Stored data entries
——————————

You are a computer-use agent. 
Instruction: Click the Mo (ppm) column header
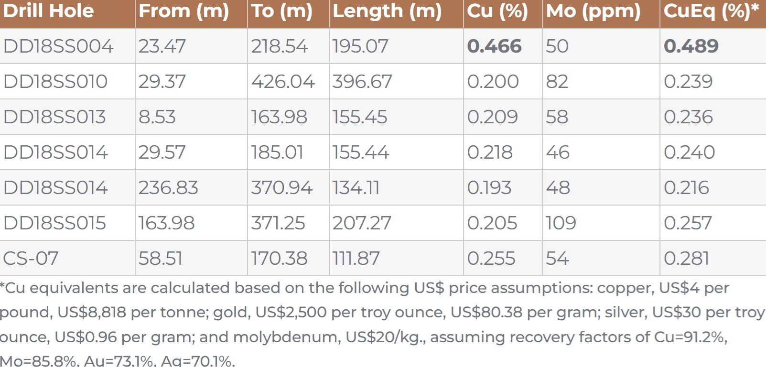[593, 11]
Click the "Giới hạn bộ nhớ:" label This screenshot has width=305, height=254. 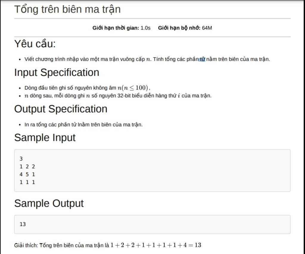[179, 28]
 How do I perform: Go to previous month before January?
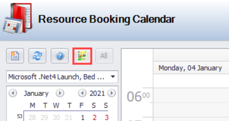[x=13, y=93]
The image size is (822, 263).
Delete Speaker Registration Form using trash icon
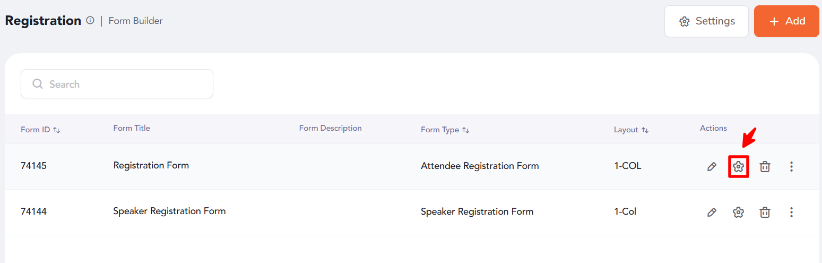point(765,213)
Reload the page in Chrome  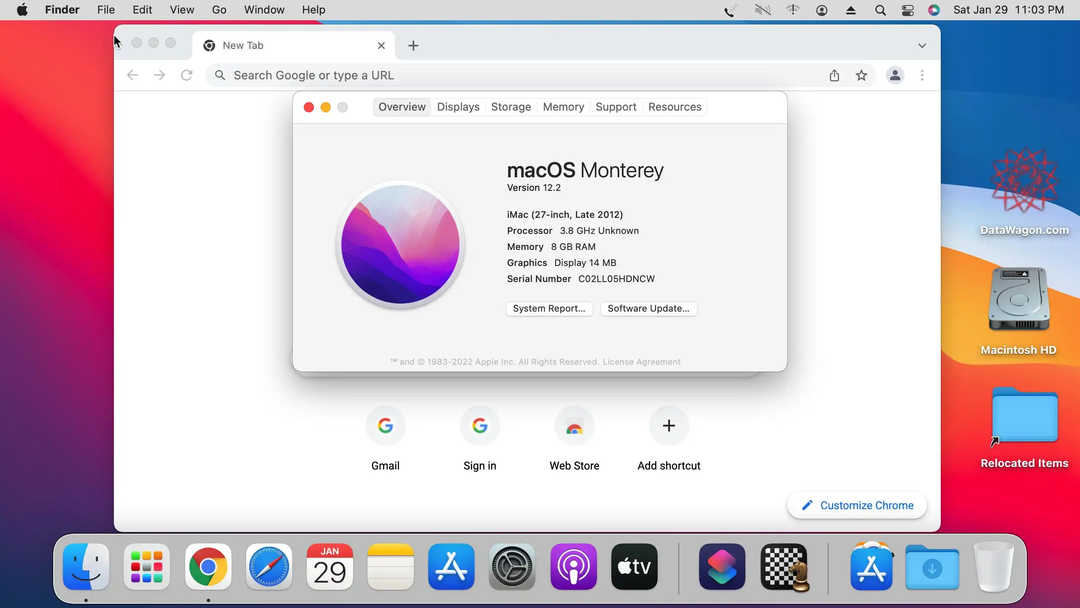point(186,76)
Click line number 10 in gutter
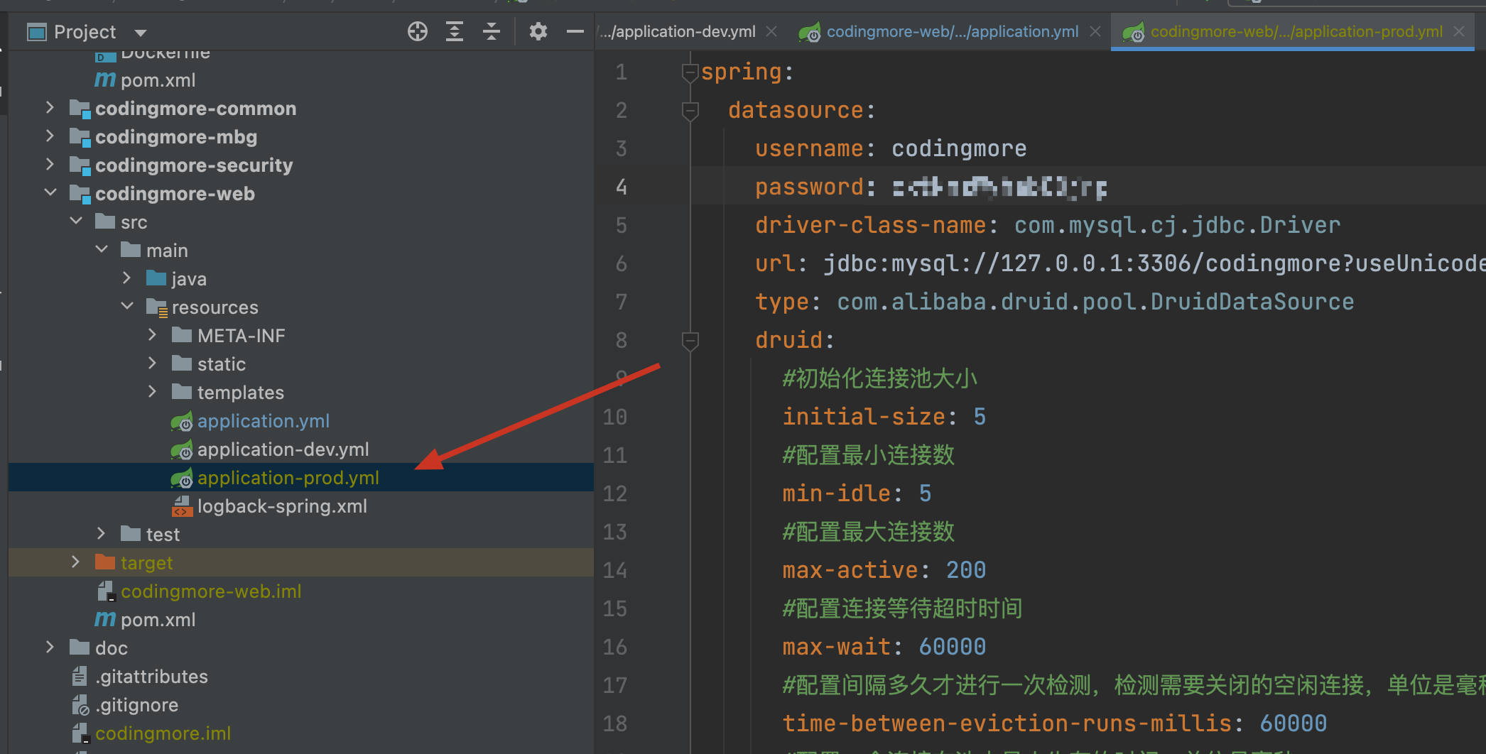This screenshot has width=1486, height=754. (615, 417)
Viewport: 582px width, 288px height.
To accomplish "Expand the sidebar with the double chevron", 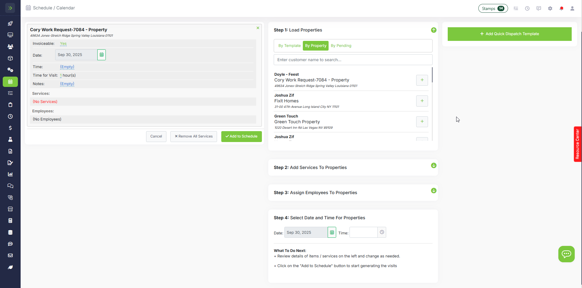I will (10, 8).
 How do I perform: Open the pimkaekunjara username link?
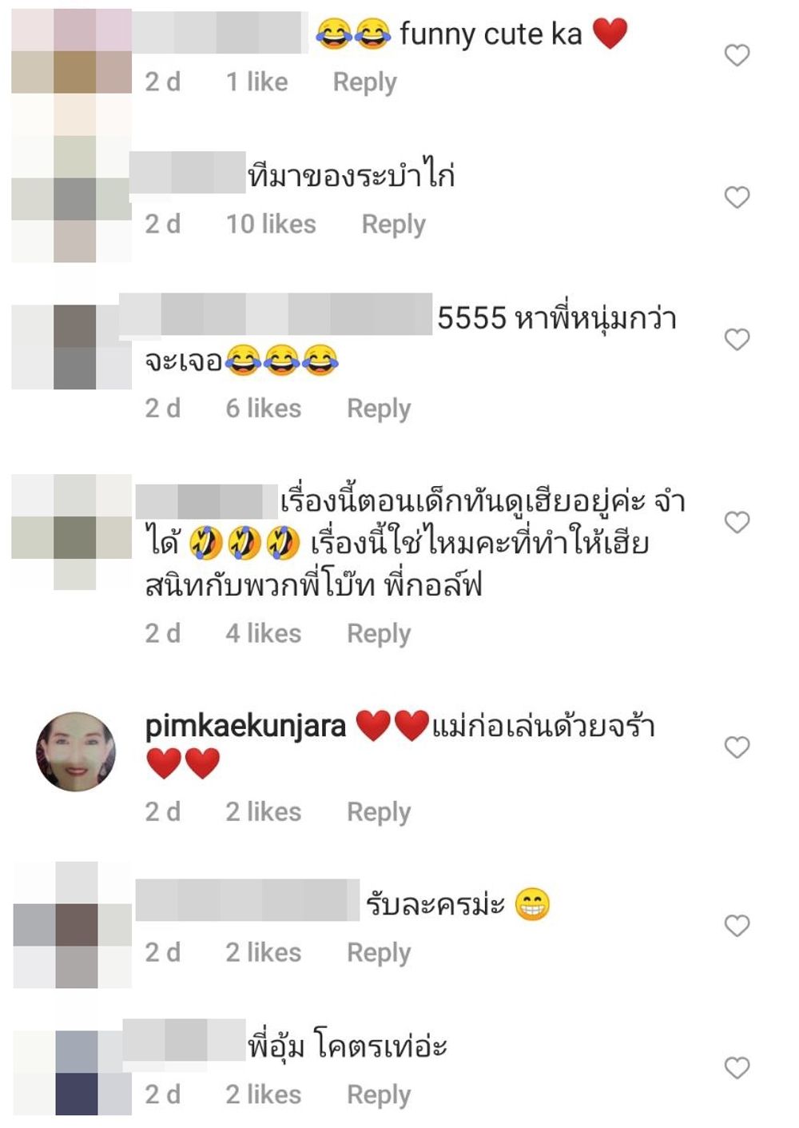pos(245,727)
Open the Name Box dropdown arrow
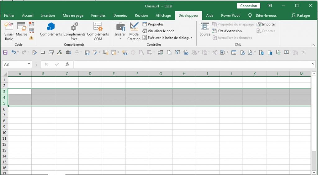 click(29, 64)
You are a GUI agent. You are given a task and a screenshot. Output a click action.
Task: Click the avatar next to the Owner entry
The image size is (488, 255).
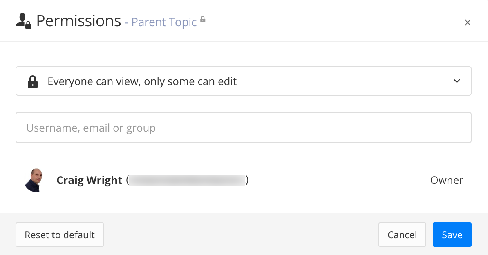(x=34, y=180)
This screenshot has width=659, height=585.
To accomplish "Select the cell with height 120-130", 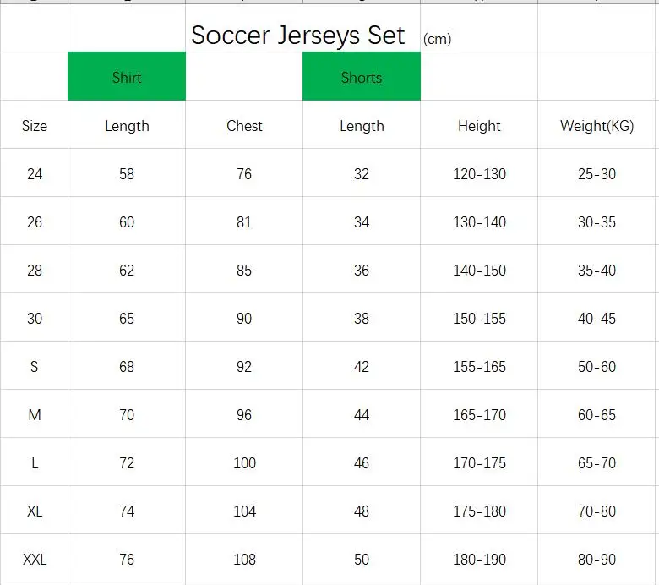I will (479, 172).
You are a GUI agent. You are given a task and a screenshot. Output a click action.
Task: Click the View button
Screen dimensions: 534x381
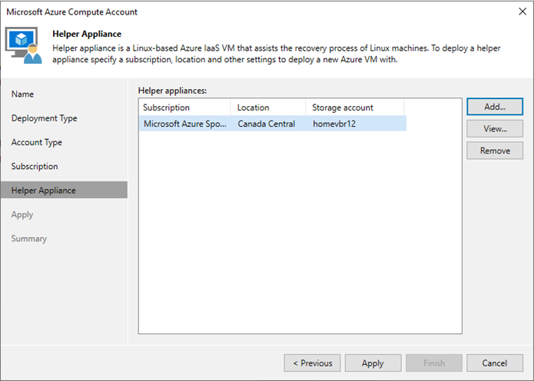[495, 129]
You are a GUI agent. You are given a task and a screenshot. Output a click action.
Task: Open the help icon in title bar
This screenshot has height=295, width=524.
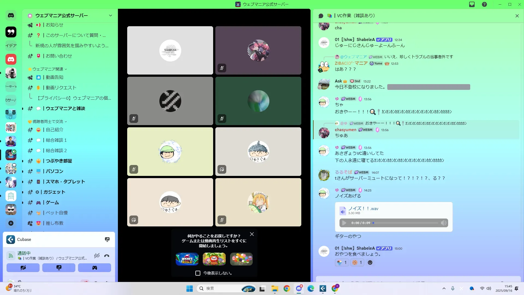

——————————

Aim ▸
Please count the lines in the records above that contain the string "size", matching case exactly, and give only the number.

Task answer ▸
2